Part Number: OPA2333

Hi team.

I'd like to know about the input noise accuracy.
The input noise is typ value.
Is there Min and Max value as a reference value.

If you don't have it, I'd like to know what the Max/Min is likely to be.

My customer is having trouble with input noise and they suspect it is the cause.


Sincerely.
Kengo.

  • Hi Kengo,

    what noise level is he observing?

    Often noise is a demodulation of EMI. Then HF low pass filtering can help a lot. Can you tell more about the project? Can you share a schematic?

    Kai

  • In reply to kai klaas69:

    Hi Kai.

    Thank you for your reply.
    I understood about EMI noise.

    However, I'd like to know the amount of noise in the amplifier itself.


    Sincerely.
    Kengo.

  • In reply to Kengo.Y:

    Hi Kengo,

    I think there are no min max values available.

    Kai

  • The typical total integrated input voltage noise for OPA2333 max noise bandwidth (G=1) is 48uVrms - see below - but this does not include current noise (it depends on the input impedance) and the noise from the external passive components like resistors and EMI/RFI.

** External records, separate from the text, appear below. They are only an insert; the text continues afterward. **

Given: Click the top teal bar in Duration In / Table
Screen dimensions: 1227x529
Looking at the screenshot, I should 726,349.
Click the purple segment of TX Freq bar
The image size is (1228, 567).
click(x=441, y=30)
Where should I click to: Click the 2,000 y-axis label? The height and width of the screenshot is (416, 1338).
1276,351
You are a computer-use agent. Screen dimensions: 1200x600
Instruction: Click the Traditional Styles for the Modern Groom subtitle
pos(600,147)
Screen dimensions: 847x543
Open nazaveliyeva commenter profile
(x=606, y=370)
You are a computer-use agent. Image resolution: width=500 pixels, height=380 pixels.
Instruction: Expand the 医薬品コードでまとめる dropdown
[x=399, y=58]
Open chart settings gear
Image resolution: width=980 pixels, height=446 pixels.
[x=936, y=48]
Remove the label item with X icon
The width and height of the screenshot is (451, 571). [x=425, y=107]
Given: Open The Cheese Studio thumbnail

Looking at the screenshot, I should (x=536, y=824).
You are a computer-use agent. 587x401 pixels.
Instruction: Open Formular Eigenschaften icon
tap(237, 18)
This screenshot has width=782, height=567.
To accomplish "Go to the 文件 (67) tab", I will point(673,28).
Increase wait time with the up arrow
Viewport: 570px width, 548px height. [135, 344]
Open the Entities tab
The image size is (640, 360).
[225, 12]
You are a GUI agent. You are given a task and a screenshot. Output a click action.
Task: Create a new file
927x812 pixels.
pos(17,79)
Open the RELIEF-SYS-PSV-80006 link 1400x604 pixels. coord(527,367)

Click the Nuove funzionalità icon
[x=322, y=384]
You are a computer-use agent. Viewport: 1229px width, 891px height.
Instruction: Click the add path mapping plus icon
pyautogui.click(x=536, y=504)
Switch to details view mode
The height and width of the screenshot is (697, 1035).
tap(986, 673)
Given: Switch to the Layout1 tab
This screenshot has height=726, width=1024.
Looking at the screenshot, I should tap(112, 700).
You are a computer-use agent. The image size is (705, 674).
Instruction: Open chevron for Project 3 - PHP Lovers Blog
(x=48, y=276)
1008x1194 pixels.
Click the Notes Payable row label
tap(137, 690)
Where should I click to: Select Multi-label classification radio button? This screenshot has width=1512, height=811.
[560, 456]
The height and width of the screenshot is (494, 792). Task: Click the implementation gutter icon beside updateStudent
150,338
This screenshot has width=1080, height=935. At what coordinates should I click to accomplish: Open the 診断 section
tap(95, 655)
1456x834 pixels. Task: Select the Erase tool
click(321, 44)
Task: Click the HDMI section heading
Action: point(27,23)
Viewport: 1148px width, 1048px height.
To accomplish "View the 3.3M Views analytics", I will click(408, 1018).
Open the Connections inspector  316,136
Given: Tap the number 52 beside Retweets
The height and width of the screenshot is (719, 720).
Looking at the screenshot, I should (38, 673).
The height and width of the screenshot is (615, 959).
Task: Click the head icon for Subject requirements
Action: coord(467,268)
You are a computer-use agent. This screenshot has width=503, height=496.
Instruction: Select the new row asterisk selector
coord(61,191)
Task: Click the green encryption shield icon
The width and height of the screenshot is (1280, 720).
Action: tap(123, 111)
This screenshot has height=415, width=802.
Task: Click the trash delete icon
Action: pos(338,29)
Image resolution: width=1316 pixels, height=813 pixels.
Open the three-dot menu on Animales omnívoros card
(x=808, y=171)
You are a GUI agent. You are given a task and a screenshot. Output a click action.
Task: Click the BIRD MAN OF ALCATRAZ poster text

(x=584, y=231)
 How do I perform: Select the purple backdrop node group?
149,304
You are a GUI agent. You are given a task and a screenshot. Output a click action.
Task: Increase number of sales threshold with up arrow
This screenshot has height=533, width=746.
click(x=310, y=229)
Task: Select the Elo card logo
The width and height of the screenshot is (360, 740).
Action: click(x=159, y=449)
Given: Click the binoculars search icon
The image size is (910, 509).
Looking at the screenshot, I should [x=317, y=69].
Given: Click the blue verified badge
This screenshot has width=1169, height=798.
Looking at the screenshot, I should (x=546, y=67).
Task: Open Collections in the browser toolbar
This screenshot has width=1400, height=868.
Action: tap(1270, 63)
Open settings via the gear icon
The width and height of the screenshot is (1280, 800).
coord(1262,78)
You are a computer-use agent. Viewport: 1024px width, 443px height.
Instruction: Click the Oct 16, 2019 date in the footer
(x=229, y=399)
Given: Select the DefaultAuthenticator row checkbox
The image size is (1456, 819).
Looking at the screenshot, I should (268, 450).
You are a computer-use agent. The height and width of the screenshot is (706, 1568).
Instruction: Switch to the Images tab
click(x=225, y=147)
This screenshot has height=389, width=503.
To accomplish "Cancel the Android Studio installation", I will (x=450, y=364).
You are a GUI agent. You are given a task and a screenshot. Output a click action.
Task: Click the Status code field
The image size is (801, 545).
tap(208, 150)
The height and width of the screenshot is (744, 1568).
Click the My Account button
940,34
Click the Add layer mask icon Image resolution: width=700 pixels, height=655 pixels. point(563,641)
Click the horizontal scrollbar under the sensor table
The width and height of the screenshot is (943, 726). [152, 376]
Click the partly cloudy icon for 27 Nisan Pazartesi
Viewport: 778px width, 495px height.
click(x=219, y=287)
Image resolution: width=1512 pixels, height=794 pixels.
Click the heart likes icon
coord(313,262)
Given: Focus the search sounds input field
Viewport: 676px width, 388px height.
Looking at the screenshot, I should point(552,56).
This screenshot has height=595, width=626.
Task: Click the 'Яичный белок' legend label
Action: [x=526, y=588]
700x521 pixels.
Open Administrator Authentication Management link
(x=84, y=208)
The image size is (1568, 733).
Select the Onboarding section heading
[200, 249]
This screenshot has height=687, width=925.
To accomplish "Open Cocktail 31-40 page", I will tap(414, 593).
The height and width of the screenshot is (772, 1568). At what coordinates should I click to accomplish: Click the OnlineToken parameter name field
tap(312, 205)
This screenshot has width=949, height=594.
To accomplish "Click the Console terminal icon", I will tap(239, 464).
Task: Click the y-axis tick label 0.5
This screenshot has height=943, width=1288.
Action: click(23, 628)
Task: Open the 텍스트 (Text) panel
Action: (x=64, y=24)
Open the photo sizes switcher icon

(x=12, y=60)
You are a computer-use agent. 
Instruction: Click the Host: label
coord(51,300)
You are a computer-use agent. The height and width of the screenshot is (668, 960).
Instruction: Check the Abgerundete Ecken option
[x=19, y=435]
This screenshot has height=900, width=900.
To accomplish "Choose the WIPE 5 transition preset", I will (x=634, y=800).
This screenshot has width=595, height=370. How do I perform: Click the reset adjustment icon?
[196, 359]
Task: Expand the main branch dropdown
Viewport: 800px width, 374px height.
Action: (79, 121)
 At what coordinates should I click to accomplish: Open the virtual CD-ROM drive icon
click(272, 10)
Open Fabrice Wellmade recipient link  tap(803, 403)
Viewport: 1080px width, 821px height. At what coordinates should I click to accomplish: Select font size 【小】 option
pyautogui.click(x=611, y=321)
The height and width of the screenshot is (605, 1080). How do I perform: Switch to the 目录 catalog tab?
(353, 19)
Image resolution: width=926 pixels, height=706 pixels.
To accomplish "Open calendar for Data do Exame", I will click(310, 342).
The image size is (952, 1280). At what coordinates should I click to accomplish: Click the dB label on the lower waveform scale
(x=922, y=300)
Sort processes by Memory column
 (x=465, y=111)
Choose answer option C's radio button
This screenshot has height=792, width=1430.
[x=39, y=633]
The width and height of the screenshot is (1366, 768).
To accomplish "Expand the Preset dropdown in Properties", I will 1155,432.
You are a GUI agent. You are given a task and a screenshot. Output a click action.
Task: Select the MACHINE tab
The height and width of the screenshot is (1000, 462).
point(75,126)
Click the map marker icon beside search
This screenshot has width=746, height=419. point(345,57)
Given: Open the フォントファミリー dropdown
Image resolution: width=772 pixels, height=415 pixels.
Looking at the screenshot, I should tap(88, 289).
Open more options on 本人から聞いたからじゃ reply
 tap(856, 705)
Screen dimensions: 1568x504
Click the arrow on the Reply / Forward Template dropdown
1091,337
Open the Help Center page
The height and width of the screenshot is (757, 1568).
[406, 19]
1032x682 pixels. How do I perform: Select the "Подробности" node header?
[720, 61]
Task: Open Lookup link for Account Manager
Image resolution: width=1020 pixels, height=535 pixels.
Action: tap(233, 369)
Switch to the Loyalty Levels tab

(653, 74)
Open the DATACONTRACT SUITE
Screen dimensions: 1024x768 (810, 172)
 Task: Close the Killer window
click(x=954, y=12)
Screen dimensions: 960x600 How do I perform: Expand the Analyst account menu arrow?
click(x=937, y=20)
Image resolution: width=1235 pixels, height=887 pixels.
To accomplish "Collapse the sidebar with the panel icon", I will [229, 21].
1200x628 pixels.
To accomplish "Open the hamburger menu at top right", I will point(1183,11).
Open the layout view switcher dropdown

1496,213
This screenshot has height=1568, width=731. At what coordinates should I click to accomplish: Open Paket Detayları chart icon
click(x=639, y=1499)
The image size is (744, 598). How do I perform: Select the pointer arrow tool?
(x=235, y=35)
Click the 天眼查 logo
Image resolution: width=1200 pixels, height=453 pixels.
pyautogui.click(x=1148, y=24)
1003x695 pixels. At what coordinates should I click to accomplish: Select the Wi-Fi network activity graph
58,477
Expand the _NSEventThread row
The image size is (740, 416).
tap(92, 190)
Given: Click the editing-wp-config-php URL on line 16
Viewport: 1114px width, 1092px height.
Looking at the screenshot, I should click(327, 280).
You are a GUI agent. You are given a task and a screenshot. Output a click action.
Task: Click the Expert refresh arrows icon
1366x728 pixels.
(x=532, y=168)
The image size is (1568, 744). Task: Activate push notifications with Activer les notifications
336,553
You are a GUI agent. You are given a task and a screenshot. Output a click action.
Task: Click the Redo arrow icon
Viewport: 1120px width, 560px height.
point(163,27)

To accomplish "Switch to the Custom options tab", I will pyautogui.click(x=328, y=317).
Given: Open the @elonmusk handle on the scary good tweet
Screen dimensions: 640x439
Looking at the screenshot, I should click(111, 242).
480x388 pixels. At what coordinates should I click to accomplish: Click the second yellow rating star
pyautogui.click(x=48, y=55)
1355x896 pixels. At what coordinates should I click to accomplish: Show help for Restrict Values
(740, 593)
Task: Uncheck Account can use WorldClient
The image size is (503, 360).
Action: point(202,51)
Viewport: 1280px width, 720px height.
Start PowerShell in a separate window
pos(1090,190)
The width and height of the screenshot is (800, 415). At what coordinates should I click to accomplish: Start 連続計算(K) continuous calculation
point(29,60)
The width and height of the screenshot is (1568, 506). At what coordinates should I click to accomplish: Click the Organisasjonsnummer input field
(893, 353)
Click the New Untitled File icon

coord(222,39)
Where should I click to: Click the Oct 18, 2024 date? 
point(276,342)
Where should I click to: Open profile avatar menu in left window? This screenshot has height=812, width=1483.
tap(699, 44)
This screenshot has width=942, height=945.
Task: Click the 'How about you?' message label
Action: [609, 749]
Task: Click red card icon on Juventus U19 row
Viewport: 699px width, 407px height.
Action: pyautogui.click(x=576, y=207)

    As a rule of thumb, the broadband noise may vary over process variation up to +/-30% while 1/f noise may double from its typical value.  Thus if your customer uses the OPA2333 in a buffer configuration, its total noise is dominated by the broadband noise and a max variation of 30% from its typical value would translate into ~+16% increase in total noise from the value simulated above.

    Marek Lis, MGTS
    Sr Application Engineer
    Precision Analog - TI Tucson

  • In reply to Marek Lis:

    Good info Marek, and again a schematic would help a lot to make sure we are not chasing the wrong issue. 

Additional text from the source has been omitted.